Dan Ticktum's career breakout surge onto the Formula E podium and into race victory contention since his Kiro team hooked up with Porsche shows what can happen when a driver who's been stuck in one of the worst cars on a grid is handed one of the best.
The same's about to happen to Ticktum's erstwhile team-mate. It could be career-defining for him too.
On Tuesday Nissan finally announced that its reserve driver Sergio Sette Camara will step into a race seat for July's Berlin double-header when Norman Nato has to prioritise the clashing Interlagos World Endurance Championship event.
That's the opportunity Sette Camara's had his eye on ever since he signed for Nissan last December. Since he did that deal, the team's gone from promising race-winner with its Gen3 car to championship dominator with Nato's team-mate Oliver Rowland in its Gen3 Evo variant.

Sette Camara's spent a career on the periphery. A Formula 2 race-winner, stints in both Red Bull (twice!) and McLaren's junior programmes didn't progress beyond a couple of Formula 1 tests. Potential IndyCar chances didn't come to fruition. Even now in his 2025 European Le Mans Series season he's in a Pro-Am car (though he finished second overall with it in the last round).
Between F2 and the ELMS came Formula E - where right now all he has to show for four full seasons is 22nd - 20th - 20th - 20th in drivers' championships, one front row start and a fourth place.

But it's also much more than that. He destroyed high-profile Formula 1 convert team-mate Antonio Giovinazzi's Formula E career at Dragon Penske in 2022 before it even got started. Though he stumbled against Ticktum initially at what was then ERT the year after, last season he turned the tables and being a point behind Ticktum in the standings didn't tell the real story of intra-team pace - not that the wider world noticed either way as both drivers grappled with a very uncompetitive package.
Sette Camara felt his last-minute ejection from what had by then become the Kiro team on the eve of the 2024-25 season in favour of Porsche-affiliated David Beckmann was "very shady".
That's history. The immediate future is a race weekend in the Nissan that's won four times this season and had three other podiums, and taken Rowland into a 68-point championship lead. And though Sette Camara's in at the deep end in terms of experiencing the 2024-25 Pit Boost/ultra-effective Attack Mode Formula E race format in anger at Berlin Tempelhof, he's had a decent amount of track time in the Nissan development car as well as simulator work. He won't exactly be unprepared.

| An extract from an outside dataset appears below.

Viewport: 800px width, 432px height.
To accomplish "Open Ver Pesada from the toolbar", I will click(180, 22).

But he is up against Rowland - the most dominant force Formula E has seen in many years and a proven team-mate destroyer.

Sacha Fenestraz set himself up for a very promising Formula E career in his impressive rookie season with Nissan in 2023 then had that firmly snuffed out last year when Rowland turned up and left him 130 points and 13 championship positions behind. The more experienced Nato's looking even worse in comparison this year (152 points and 18 championship places adrift right now).

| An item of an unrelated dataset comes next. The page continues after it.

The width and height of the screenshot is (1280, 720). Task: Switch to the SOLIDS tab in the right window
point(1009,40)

Nissan could have a dilemma if Sette Camara excels in Berlin and puts points on the board that Nato's hasn't. It will be tough in the pack-racing maelstrom that Tempelhof will be, but Sette Camara is capable of bringing big points home.

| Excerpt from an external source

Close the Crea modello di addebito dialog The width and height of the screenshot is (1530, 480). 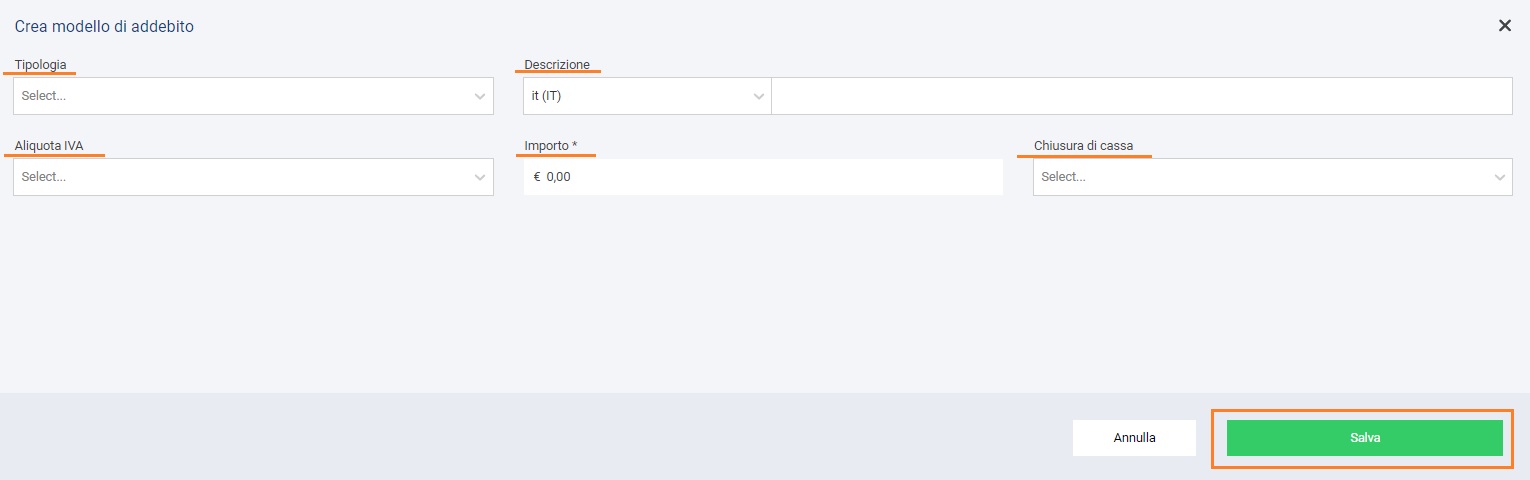click(x=1504, y=26)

Nato is on a one-year deal with an option thereafter and it is believed that team principal Tommaso Volpe wants to be loyal to him. Yet he has also proved to be ruthless in the past too - such as with Fenestraz last year.
And a big part of the dilemma is that while Nissan looks assured of a drivers' title with Rowland, in reality with the advantage its Gen3 Evo package now has it should take a triple crown, yet it's nip and tuck with Porsche in the teams' and manufacturers' standings.
So even if he's in Rowland's shadow (and it would be extraordinary if he wasn't, given Rowland's current form), Sette Camara could do vital service for Nissan. There's a lot riding on Berlin for both driver and team.
Motorsport's full of drivers who excel against the odds in the midfield, where there's no expectation of consistency or pressure of expectation, then fold when they get a chance in a top team where consistent strong execution is mandatory.
We don't yet know where Sette Camara will end up in that regard. Berlin will be the first time he'll have a hope of going forwards in a Formula E race rather than fighting a frantic rearguard action in a car he's hurled much further up a grid than it should be.
A hefty cohort of Formula E veterans are nearing the end of their time in the series. McLaren's huge success with rookie Taylor Barnard has shown the potential of a youth revolution.
Sette Camara, now 27 and with 66 Formula E race starts, falls somewhere in the middle. Make Berlin count and his longer-term future might look very different to how it does right now.